In noch offenen Fällen mit einer entsprechenden Problemstellung vor dem Veranlagungszeitraum 2008 sollten sich die Steuerpflichtigen auf die Grundsätze der dargestellten Entscheidung beziehen. Ab dem Veranlagungszeitraum 2008 sind Teilwertabschreibungen sowohl auf innerstaatliche als auch auf grenzüberschreitende Gesellschafterdarlehen enge Grenzen gesetzt.

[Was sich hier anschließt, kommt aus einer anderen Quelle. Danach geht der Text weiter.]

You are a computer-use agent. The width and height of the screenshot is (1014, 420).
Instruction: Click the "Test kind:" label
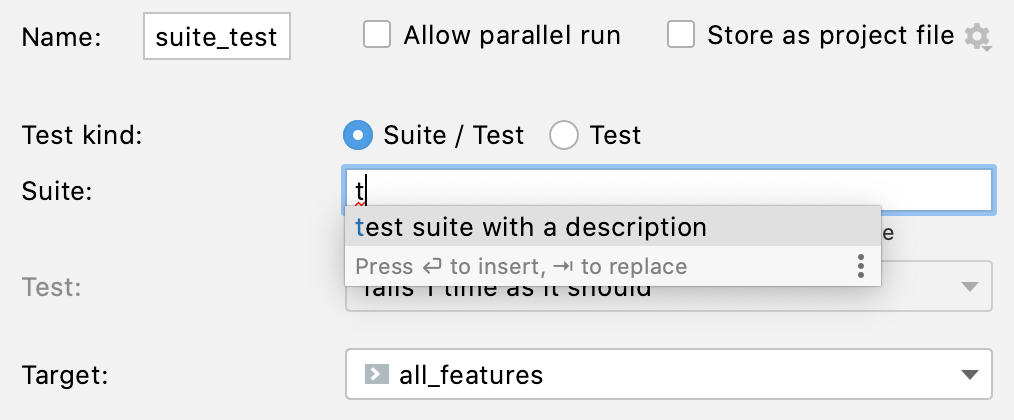pos(82,135)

Erneut betont der BFH, dass der Konzernrückhalt eine ausreichende Sicherheit darstellen kann, sodass sich die Kompensation einer fehlenden Besicherung über den Zinssatz erübrigen kann. Dies soll bei grenzüberschreitenden Darlehen insbesondere dann der Fall sein, wenn der Gesellschafter die Zahlungsfähigkeit der Gesellschaft sicherstellt. Bei der Beurteilung von fremdüblichen Verrechnungspreisen (insbesondere von Zinsen) sollte diese Bedingung analysiert und ausreichend dokumentiert werden. Dies entspricht im Übrigen auch den aktuellen Verlautbarungen der OECD und der internationalen Praxis, sodass (zumindest nach Auffassung des BFH) in diesem Punkt kein deutscher Sonderweg in der Verrechnungspreisermittlung besteht.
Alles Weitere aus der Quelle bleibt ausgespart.